Today, the Dreamcast is still remembered fondly by the cloistered fan communities that still think about and play it. My 20/20 hindsight take on the console is decidedly less rosy, in large part due to a phenomenon that we’re all too familiar with nowadays: Ports.
When looking back at any old, obsolete console or gaming platform, most people aren’t really thinking about the hardware, so much as they’re remembering their experiences with the games. I recently tried to come up with a Top 10 List of my favorite Dreamcast titles… and found that I couldn’t. While it did have a handful of stellar titles, almost all of them got ported elsewhere after the Dreamcast’s early demise. Specifically, the Gamecube served as the Dreamcast’s heir apparent, receiving improved versions of most of the Dreamcast’s best exclusives, including titles like “Sonic Adventure” and its sequel, “Skies of Arcadia,” and “Phantasy Star Online.” Other staples in the Dreamcast library, like “SoulCalibur,” didn’t receive ports, but instead received multi-platform sequels that were essentially the same game but better. Why would anyone want to play “SoulCalibur” on the Dreamcast when they could play “SoulCalibur 2” on the Gamecube (with Link as a guest fighter!), PlayStation 2, or Xbox? Recently, Sega has also ported a large amount of the Dreamcast’s library to modern consoles’ digital shops and to PC, rendering the original Dreamcast hardware ever less relevant. You want to play “Sonic Adventure” or “Grandia 2” today, you do it on PC like a normal person.

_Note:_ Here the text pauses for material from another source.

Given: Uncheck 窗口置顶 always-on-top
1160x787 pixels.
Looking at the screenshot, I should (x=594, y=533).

Yet, there are still a handful of Dreamcast games that don’t deserve to be lost to the sands of time. Ideally, Sega would finagle the legal rights to publish these on modern platforms as well, but with at least one of these titles remaining unemulatable (“Armada,” again), that might not be possible, short of a complete remaster treatment.

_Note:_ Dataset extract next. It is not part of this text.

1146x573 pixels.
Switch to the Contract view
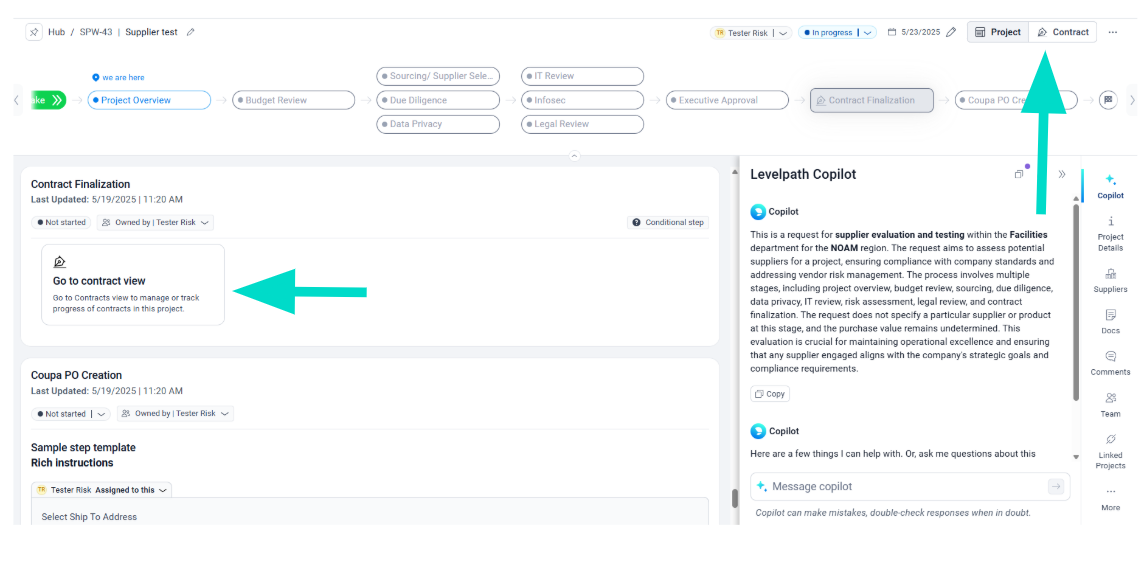(x=1062, y=32)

The short list of memorable Dreamcast exclusives that have remained that way includes:
“Armada”: A 1-4-player cooperative SHMUP with a ‘Diablo’-like emphasis on killing lots of enemies and upgrading your ship.
“Elemental Gimmick Gear”: A blatant ‘Zelda’ clone with an odd post-apocalyptic setting somewhat reminiscent of “Crystalis” on the NES… but also packing one of the worst localizations and some of the most awful voice-acting of the era.
“Record of Lodoss War: Advent of Cardice”: Licensed shovelware based on the “Record of Lodoss War” anime, manga, and novels that represents a Japanese take on the Hack ‘n Slash gameplay popularized in the West by PC games like… “Diablo.” Yet it was surprisingly great.
“Seventh Cross: Evolution”: A somewhat janky Action/RPG revolving around the evolutionary process of taking your character from a simple organism to a super-powered alien freak that would make Shinji Ikari cry (more). This title sits uncomfortably between “EVO: The Search for Eden” on the SNES and “Spore” on PC. It’s worse than the former, but more focused than the latter, while still ultimately somewhat ugly and bizarre.
And that’s really all there is. The rest of my personal Dreamcast library (that hasn’t been ported to other platforms) is memorable only for its sheer mediocrity. And the Dreamcast titles I never bothered to pick-up back in the day… well, there’s a reason I never bothered. In the end, it seems clear to me that Sega killed the Dreamcast by drowning it in gimmicks, while ports killed the Dreamcast’s memory, leaving the first 6th Generation console in the same state it always was: A niche platform remembered by only a few.